La recente pubblicazione del rapporto Italiani nel Mondo, 2016 della Fondazione Migrantes ha riportato all’attenzione pubblica il fenomeno dell’emigrazione di molti nostri connazionali, soprattutto giovani. 

Nell’anno 2015, 107.529 italiani hanno lasciato il Paese alla volta dell’estero (+6,2% sul 2014). Di questi, la fascia 18-34 anni è la più rappresentata, con il 36,7%. Il continente europeo si conferma la prima destinazione con il 69,2% di trasferimenti, la maggior parte dei quali alla volta di Germania e Regno Unito.



Non è certo un fenomeno dell’ultimo momento e molte considerazioni sono già state fatte a riguardo. Tuttavia, tanto l’esperienza personale maturata in università, quanto il fatto che tra quei 107.529 italiani rientrano amici e conoscenti, hanno favorito in me un reale interesse nel guardare questo fatto in modo critico e approfondito, per cercare di capirne le cause (con gli strumenti che i miei 23 anni mi concedono). 

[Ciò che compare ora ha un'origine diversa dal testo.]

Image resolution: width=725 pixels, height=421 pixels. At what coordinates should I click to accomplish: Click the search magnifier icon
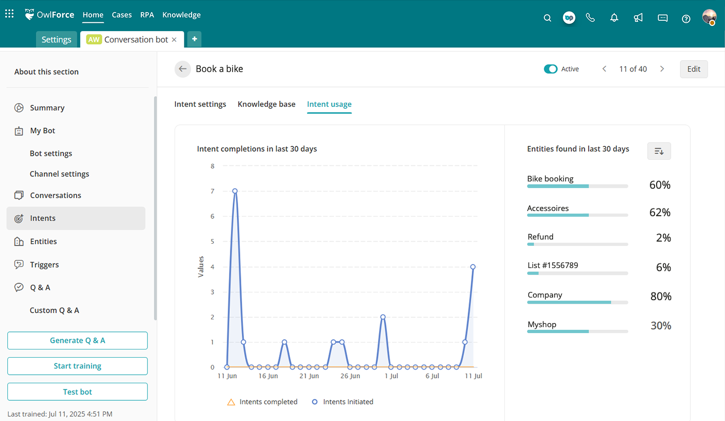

E’ davvero solo una fuga rassegnata quella di tanti giovani che, soprattutto per motivi di studio e lavoro, lasciano il nostro Paese? La loro è una decisione obbligata, dovuta semplicemente a mancanza di alternative in Italia? Purtroppo, può essere che per alcuni sia così. Io però vorrei rispondere, come accennato in precedenza, partendo da quanto vissuto in questi quattro anni di università e dall’amicizia che mi lega a persone coetanee o appena più grandi che si sono trasferite all’estero per motivi di studio e di lavoro. Il primo dato di fatto è che, se si parla di fuga di cervelli, significa che i cervelli ci sono e che le nostre università sono in grado di offrire una formazione apprezzata in tutto il mondo. Ecco un altro dato interessante: dei 107.529 espatriati nell’anno 2015, ben 20.080 (un numero ben al di sopra della media regionale) provengono dalla Lombardia, ovvero la regione che indubbiamente offre le eccellenze universitarie e le migliori possibilità di lavoro. Pertanto, affermare che il motivo che spinge i giovani a lasciare il nostro Paese sia solo la mancanza di possibilità in Italia non mi sembra del tutto esauriente. 

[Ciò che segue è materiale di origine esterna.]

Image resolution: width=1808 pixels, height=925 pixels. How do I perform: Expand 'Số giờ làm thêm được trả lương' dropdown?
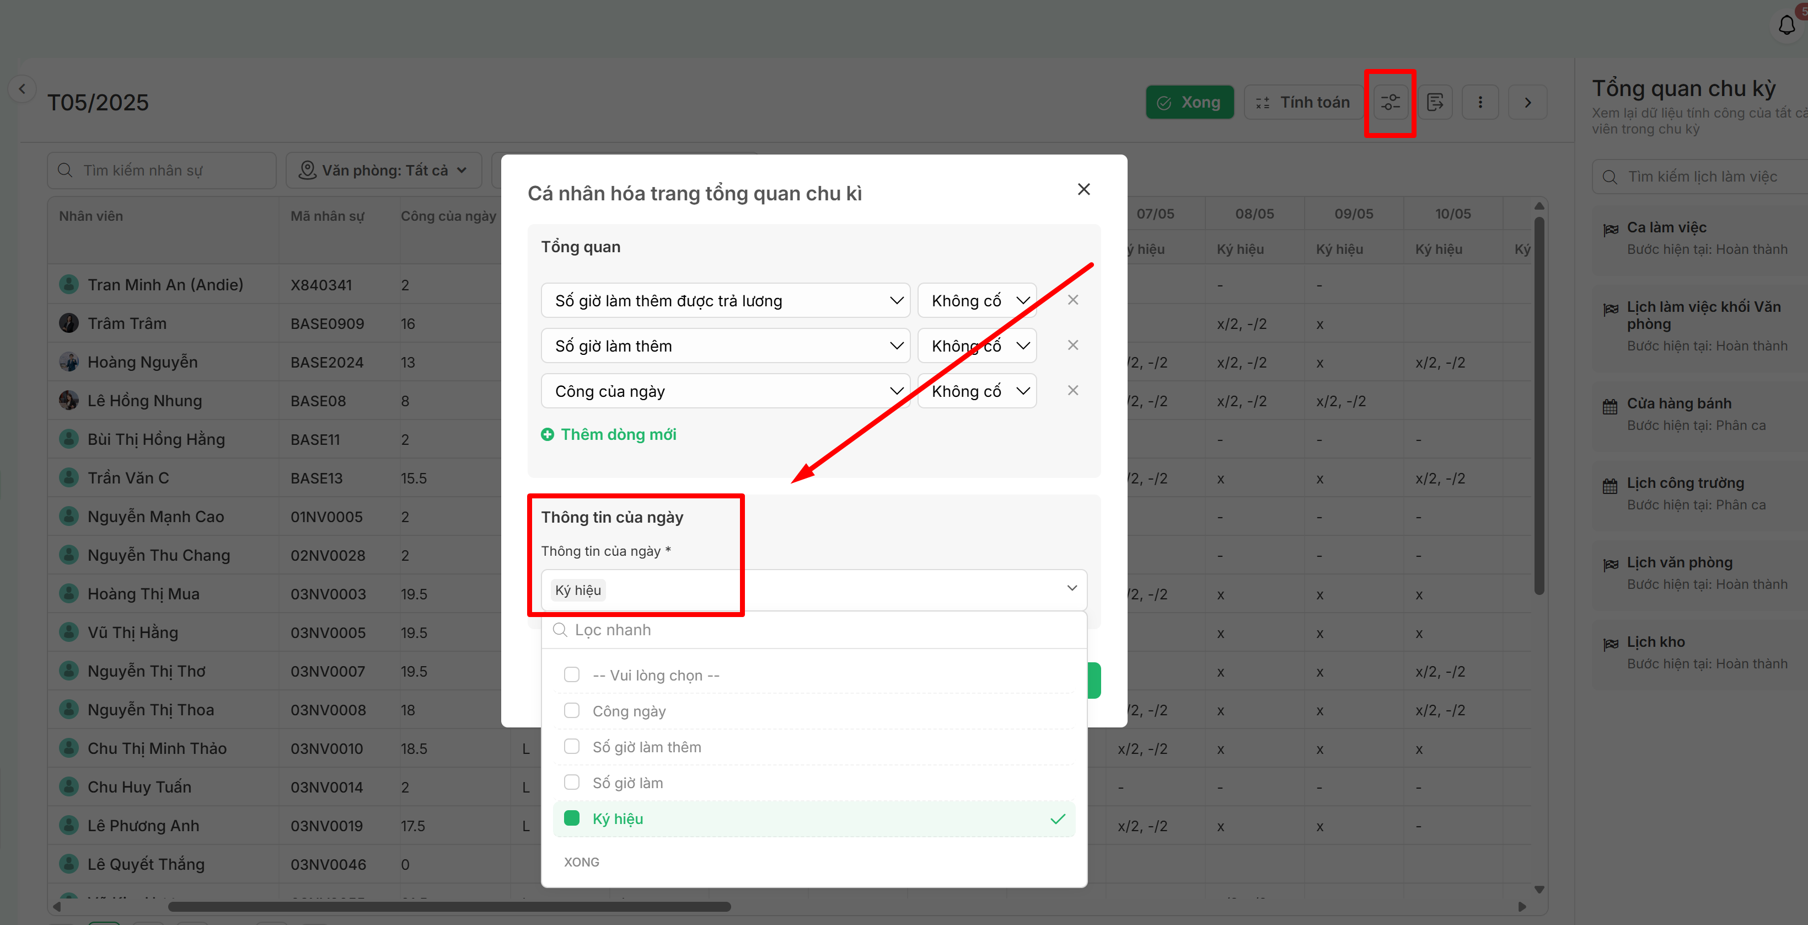point(725,301)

Questi dati mostrano soltanto qualcosa di negativo? A mio giudizio no. Lo dico poiché questi anni di università hanno effettivamente allargato i miei orizzonti: lo studio dell’economia, svolto sia personalmente che mediante il confronto con compagni e docenti, ha contribuito non poco ad allargare i miei interessi e far nascere curiosità per ciò che succede nel mondo.

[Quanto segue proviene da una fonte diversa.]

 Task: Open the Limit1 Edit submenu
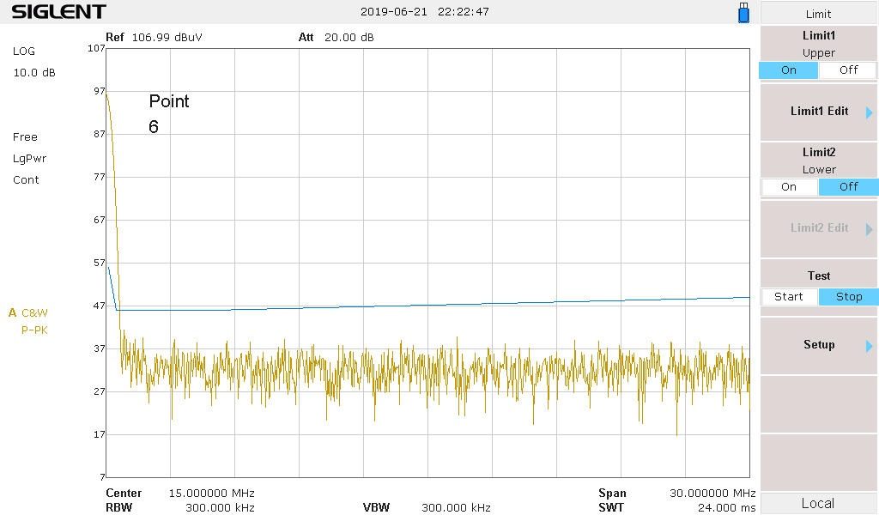(x=819, y=112)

Il fatto che l’università sia ancora in grado di formare persone, educandole a un pensiero critico e non miope e fornendo strumenti per comprendere quanto succede intorno a noi, a mio avviso è qualcosa di positivo e non negativo. 

Naturalmente ci sono problemi evidenti che sono sotto gli occhi di tutti e che non voglio assolutamente trascurare. Ad esempio, il fatto che il nostro Paese non sappia valorizzare tutto quel potenziale di molti giovani laureati che solo all’estero trova la possibilità di esprimersi. Tuttavia, quello che secondo me poco si considera analizzando questo fenomeno, è che ci sono tanti giovani italiani che hanno il coraggio di rischiare, di mettersi in gioco nel mondo, ciascuno con la sua storia e le sue motivazioni, che non hanno paura di valorizzare le proprie passioni e di cercare il meglio per sé. A mio giudizio questo non significa venir meno all’amor di Patria: tutt’altro. Bisogna constatare che per molti giovani italiani, ormai, la Patria è il mondo. In un contesto in cui prevale la paura dell’altro e del diverso, la logica del “prima noi poi gli altri”, la costruzione di muri per difendere quelle poche certezze rimaste, questi giovani, per me, sono un punto da guardare e da cui ripartire.